RECORDS: Begin
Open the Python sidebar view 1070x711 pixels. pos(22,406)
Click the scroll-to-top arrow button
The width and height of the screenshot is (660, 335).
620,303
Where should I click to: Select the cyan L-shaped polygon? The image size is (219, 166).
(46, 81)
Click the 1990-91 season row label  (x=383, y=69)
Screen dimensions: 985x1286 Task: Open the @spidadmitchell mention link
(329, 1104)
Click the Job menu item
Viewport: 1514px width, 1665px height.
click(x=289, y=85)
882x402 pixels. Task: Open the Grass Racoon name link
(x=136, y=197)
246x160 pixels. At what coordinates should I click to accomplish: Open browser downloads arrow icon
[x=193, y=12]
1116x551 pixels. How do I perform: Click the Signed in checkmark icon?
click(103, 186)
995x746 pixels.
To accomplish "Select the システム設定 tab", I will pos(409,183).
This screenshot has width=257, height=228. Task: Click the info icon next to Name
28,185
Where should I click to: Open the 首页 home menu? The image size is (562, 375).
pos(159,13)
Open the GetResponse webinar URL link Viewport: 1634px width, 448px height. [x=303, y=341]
RECORDS: End
Please write out each line of the listing above exactly.

- _WORKED SOLUTION_
Open the Python sidebar view 1070x711 pixels. pos(22,406)
Click the scroll-to-top arrow button
The width and height of the screenshot is (660, 335).
620,303
Where should I click to: Select the cyan L-shaped polygon? The image size is (219, 166).
(46, 81)
Click the 1990-91 season row label  (x=383, y=69)
Screen dimensions: 985x1286 Task: Open the @spidadmitchell mention link
(329, 1104)
Click the Job menu item
Viewport: 1514px width, 1665px height.
click(x=289, y=85)
882x402 pixels. Task: Open the Grass Racoon name link
(x=136, y=197)
246x160 pixels. At what coordinates should I click to accomplish: Open browser downloads arrow icon
[x=193, y=12]
1116x551 pixels. How do I perform: Click the Signed in checkmark icon?
click(103, 186)
995x746 pixels.
To accomplish "Select the システム設定 tab", I will pos(409,183).
This screenshot has width=257, height=228. Task: Click the info icon next to Name
28,185
Where should I click to: Open the 首页 home menu? The image size is (562, 375).
pos(159,13)
Open the GetResponse webinar URL link Viewport: 1634px width, 448px height. [x=303, y=341]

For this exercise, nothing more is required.